**Problem details:**
Copy the records below verbatim, line for line.
-- Start Recorded data --
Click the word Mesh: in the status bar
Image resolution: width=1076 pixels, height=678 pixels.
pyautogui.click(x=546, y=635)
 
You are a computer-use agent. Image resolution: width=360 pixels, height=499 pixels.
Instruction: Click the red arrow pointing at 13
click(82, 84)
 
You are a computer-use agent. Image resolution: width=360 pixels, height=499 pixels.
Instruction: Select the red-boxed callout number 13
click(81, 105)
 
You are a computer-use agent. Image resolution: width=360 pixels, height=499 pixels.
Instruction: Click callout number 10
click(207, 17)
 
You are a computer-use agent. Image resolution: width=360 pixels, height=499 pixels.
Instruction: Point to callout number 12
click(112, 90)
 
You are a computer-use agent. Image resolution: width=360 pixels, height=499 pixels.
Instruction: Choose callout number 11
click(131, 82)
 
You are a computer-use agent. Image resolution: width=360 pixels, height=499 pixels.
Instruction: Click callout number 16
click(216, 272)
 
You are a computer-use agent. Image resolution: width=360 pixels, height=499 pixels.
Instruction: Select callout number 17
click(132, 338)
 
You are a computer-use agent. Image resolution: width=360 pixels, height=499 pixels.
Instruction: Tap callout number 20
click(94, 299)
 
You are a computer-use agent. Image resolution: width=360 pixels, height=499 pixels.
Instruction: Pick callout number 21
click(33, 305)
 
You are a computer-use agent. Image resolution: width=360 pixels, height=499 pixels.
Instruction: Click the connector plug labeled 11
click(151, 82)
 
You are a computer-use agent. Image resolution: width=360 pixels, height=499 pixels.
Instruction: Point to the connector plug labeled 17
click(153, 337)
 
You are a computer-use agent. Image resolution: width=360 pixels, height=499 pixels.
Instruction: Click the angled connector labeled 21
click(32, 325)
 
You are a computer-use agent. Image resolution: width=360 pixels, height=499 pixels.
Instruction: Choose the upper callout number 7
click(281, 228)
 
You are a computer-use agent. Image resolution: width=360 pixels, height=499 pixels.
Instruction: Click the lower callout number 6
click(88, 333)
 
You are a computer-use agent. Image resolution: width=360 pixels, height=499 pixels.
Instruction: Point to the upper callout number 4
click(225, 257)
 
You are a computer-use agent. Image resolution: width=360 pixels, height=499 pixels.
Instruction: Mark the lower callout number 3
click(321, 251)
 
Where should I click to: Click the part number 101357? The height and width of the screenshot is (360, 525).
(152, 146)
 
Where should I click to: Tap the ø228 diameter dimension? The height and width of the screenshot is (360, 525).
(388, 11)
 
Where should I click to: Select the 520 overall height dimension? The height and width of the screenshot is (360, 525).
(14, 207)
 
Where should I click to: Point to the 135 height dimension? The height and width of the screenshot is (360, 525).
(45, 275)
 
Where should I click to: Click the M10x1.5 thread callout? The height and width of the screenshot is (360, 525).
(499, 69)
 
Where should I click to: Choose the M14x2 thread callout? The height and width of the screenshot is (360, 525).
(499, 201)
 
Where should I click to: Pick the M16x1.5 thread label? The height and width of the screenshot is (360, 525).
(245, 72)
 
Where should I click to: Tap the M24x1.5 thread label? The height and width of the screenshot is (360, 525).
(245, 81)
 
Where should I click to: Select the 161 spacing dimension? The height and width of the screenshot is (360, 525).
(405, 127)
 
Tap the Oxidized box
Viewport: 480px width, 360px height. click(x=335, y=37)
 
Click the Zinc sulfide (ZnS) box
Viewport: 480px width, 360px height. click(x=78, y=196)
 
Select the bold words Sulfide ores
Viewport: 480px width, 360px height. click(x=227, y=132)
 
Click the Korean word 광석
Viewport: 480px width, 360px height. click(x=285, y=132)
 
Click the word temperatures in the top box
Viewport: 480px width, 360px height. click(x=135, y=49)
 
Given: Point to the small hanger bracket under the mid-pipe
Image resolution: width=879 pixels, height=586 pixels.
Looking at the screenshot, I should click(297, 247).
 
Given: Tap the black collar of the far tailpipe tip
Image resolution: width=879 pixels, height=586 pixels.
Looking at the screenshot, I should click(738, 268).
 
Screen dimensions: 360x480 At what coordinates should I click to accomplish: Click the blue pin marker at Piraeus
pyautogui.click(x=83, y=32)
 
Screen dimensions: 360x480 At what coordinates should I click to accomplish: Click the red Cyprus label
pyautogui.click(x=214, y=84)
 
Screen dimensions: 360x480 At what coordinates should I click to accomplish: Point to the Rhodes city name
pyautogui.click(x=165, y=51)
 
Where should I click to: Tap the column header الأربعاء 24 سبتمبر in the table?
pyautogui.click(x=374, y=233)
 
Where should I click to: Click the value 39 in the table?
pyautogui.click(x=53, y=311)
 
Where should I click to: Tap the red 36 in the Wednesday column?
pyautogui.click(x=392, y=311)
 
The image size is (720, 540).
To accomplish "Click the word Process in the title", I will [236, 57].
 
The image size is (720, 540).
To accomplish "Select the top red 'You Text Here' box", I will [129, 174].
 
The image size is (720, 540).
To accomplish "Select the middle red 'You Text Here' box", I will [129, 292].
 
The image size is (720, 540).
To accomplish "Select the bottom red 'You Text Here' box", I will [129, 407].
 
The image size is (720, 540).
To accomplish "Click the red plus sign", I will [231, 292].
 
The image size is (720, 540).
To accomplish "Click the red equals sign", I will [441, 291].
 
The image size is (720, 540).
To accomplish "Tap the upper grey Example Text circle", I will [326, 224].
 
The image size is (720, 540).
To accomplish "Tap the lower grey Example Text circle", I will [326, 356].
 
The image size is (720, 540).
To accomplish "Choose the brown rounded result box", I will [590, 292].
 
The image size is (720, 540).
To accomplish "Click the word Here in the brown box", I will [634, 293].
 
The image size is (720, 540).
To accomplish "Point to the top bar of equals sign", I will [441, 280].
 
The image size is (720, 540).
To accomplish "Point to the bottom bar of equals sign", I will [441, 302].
-- End Recorded data --
**Final result:**
Click the word Mesh: in the status bar
Image resolution: width=1076 pixels, height=678 pixels.
pyautogui.click(x=546, y=635)
 
You are a computer-use agent. Image resolution: width=360 pixels, height=499 pixels.
Instruction: Click the red arrow pointing at 13
click(82, 84)
 
You are a computer-use agent. Image resolution: width=360 pixels, height=499 pixels.
Instruction: Select the red-boxed callout number 13
click(81, 105)
 
You are a computer-use agent. Image resolution: width=360 pixels, height=499 pixels.
Instruction: Click callout number 10
click(207, 17)
 
You are a computer-use agent. Image resolution: width=360 pixels, height=499 pixels.
Instruction: Point to callout number 12
click(112, 90)
 
You are a computer-use agent. Image resolution: width=360 pixels, height=499 pixels.
Instruction: Choose callout number 11
click(131, 82)
 
You are a computer-use agent. Image resolution: width=360 pixels, height=499 pixels.
Instruction: Click callout number 16
click(216, 272)
 
You are a computer-use agent. Image resolution: width=360 pixels, height=499 pixels.
Instruction: Select callout number 17
click(132, 338)
 
You are a computer-use agent. Image resolution: width=360 pixels, height=499 pixels.
Instruction: Tap callout number 20
click(94, 299)
 
You are a computer-use agent. Image resolution: width=360 pixels, height=499 pixels.
Instruction: Pick callout number 21
click(33, 305)
 
You are a computer-use agent. Image resolution: width=360 pixels, height=499 pixels.
Instruction: Click the connector plug labeled 11
click(151, 82)
 
You are a computer-use agent. Image resolution: width=360 pixels, height=499 pixels.
Instruction: Point to the connector plug labeled 17
click(153, 337)
 
You are a computer-use agent. Image resolution: width=360 pixels, height=499 pixels.
Instruction: Click the angled connector labeled 21
click(32, 325)
 
You are a computer-use agent. Image resolution: width=360 pixels, height=499 pixels.
Instruction: Choose the upper callout number 7
click(281, 228)
 
You are a computer-use agent. Image resolution: width=360 pixels, height=499 pixels.
Instruction: Click the lower callout number 6
click(88, 333)
 
You are a computer-use agent. Image resolution: width=360 pixels, height=499 pixels.
Instruction: Point to the upper callout number 4
click(225, 257)
 
You are a computer-use agent. Image resolution: width=360 pixels, height=499 pixels.
Instruction: Mark the lower callout number 3
click(321, 251)
 
Where should I click to: Click the part number 101357? The height and width of the screenshot is (360, 525).
(152, 146)
 
Where should I click to: Tap the ø228 diameter dimension? The height and width of the screenshot is (360, 525).
(388, 11)
 
Where should I click to: Select the 520 overall height dimension? The height and width of the screenshot is (360, 525).
(14, 207)
 
Where should I click to: Point to the 135 height dimension? The height and width of the screenshot is (360, 525).
(45, 275)
 
Where should I click to: Click the M10x1.5 thread callout? The height and width of the screenshot is (360, 525).
(499, 69)
 
Where should I click to: Choose the M14x2 thread callout? The height and width of the screenshot is (360, 525).
(499, 201)
 
Where should I click to: Pick the M16x1.5 thread label? The height and width of the screenshot is (360, 525).
(245, 72)
 
Where should I click to: Tap the M24x1.5 thread label? The height and width of the screenshot is (360, 525).
(245, 81)
 
Where should I click to: Select the 161 spacing dimension? The height and width of the screenshot is (360, 525).
(405, 127)
 
Tap the Oxidized box
Viewport: 480px width, 360px height. click(x=335, y=37)
 
Click the Zinc sulfide (ZnS) box
Viewport: 480px width, 360px height. click(x=78, y=196)
 
Select the bold words Sulfide ores
Viewport: 480px width, 360px height. click(x=227, y=132)
 
Click the Korean word 광석
Viewport: 480px width, 360px height. click(x=285, y=132)
 
Click the word temperatures in the top box
Viewport: 480px width, 360px height. click(x=135, y=49)
 
Given: Point to the small hanger bracket under the mid-pipe
Image resolution: width=879 pixels, height=586 pixels.
Looking at the screenshot, I should click(297, 247).
 
Given: Tap the black collar of the far tailpipe tip
Image resolution: width=879 pixels, height=586 pixels.
Looking at the screenshot, I should click(738, 268).
 
Screen dimensions: 360x480 At what coordinates should I click to accomplish: Click the blue pin marker at Piraeus
pyautogui.click(x=83, y=32)
 
Screen dimensions: 360x480 At what coordinates should I click to accomplish: Click the red Cyprus label
pyautogui.click(x=214, y=84)
 
Screen dimensions: 360x480 At what coordinates should I click to accomplish: Point to the Rhodes city name
pyautogui.click(x=165, y=51)
 
Where should I click to: Tap the column header الأربعاء 24 سبتمبر in the table?
pyautogui.click(x=374, y=233)
 
Where should I click to: Click the value 39 in the table?
pyautogui.click(x=53, y=311)
 
Where should I click to: Tap the red 36 in the Wednesday column?
pyautogui.click(x=392, y=311)
 
The image size is (720, 540).
To accomplish "Click the word Process in the title", I will [236, 57].
 
The image size is (720, 540).
To accomplish "Select the top red 'You Text Here' box", I will [129, 174].
 
The image size is (720, 540).
To accomplish "Select the middle red 'You Text Here' box", I will [129, 292].
 
The image size is (720, 540).
To accomplish "Select the bottom red 'You Text Here' box", I will [129, 407].
 
The image size is (720, 540).
To accomplish "Click the red plus sign", I will [231, 292].
 
The image size is (720, 540).
To accomplish "Click the red equals sign", I will [441, 291].
 
The image size is (720, 540).
To accomplish "Tap the upper grey Example Text circle", I will [326, 224].
 
The image size is (720, 540).
To accomplish "Tap the lower grey Example Text circle", I will [326, 356].
 
The image size is (720, 540).
To accomplish "Choose the brown rounded result box", I will [590, 292].
 
The image size is (720, 540).
To accomplish "Click the word Here in the brown box", I will [634, 293].
 
The image size is (720, 540).
To accomplish "Point to the top bar of equals sign", I will [441, 280].
 
The image size is (720, 540).
To accomplish "Point to the bottom bar of equals sign", I will [441, 302].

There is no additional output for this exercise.